» **Activity A**: List every effect or activity that the passage on Rubus coreanus extract says the extract exhibits or shows.
» **Activity B**: Reproduce the stretch of the passage on Rubus coreanus extract from "The present invention" through "with anti-cancer agents.".

» **Quoted passage**:
☆ ☆ ☆ ☆ ☆
The present invention relates to a composition for inhibiting proliferation of tumor comprising Rubus coreanus extract as effective component. Specifically, the Rubus coreanus extract binds to PD-L1 present on the surface of cancer cells, thus blocking the interaction between cancer cells and PD-1 on the surface of T cells to activate T cells and exhibit an inhibitory effect on tumor proliferation, and it shows an excellent anti-tumor immune activity in humanized PD-1 animal model induced with MC38 colorectal cancer expressing human PD-L1 and also a synergistic effect when co-administered with anti-cancer agents.
☆ ☆ ☆ ☆ ☆
Stored records
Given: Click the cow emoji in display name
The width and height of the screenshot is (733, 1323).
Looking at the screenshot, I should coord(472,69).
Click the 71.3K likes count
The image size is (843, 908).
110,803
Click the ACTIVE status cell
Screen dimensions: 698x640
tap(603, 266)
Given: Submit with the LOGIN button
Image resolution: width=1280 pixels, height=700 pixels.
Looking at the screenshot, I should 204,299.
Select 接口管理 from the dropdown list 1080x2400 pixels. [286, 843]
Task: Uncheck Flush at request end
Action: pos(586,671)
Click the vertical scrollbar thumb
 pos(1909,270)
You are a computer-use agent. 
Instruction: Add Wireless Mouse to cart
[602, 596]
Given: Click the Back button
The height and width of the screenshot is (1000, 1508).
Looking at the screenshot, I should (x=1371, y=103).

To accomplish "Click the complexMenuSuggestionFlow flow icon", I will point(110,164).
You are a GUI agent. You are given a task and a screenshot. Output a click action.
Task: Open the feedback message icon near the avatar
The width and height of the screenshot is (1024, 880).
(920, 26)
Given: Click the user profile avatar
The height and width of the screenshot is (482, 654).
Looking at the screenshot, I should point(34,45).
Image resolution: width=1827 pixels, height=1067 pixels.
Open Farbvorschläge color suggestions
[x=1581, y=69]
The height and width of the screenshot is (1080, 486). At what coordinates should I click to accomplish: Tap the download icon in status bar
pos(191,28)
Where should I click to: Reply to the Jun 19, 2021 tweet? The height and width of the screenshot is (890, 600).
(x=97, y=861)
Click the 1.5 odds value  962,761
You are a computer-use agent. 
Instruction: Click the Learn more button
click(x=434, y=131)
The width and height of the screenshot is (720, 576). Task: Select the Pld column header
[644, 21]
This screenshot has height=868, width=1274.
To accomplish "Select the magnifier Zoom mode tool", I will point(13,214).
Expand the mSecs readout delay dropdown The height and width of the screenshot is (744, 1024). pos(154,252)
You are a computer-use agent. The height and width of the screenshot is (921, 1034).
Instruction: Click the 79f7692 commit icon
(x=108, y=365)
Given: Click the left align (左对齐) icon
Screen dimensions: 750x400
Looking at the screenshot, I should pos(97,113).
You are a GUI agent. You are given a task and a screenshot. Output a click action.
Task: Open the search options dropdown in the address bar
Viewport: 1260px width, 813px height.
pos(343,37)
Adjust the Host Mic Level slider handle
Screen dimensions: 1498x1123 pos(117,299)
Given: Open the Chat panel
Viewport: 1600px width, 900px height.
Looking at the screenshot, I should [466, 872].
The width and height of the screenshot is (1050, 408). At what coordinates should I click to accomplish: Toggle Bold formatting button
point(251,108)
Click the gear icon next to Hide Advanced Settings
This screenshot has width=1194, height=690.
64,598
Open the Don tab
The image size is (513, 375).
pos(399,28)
☆ ☆ ☆ ☆ ☆
» **Exercise response A**:
- An inhibitory effect on tumor proliferation
- An excellent anti-tumor immune activity in humanized PD-1 animal model induced with MC38 colorectal cancer expressing human PD-L1
- A synergistic effect when co-administered with anti-cancer agents

» **Exercise response B**:
The present invention relates to a composition for inhibiting proliferation of tumor comprising Rubus coreanus extract as effective component. Specifically, the Rubus coreanus extract binds to PD-L1 present on the surface of cancer cells, thus blocking the interaction between cancer cells and PD-1 on the surface of T cells to activate T cells and exhibit an inhibitory effect on tumor proliferation, and it shows an excellent anti-tumor immune activity in humanized PD-1 animal model induced with MC38 colorectal cancer expressing human PD-L1 and also a synergistic effect when co-administered with anti-cancer agents.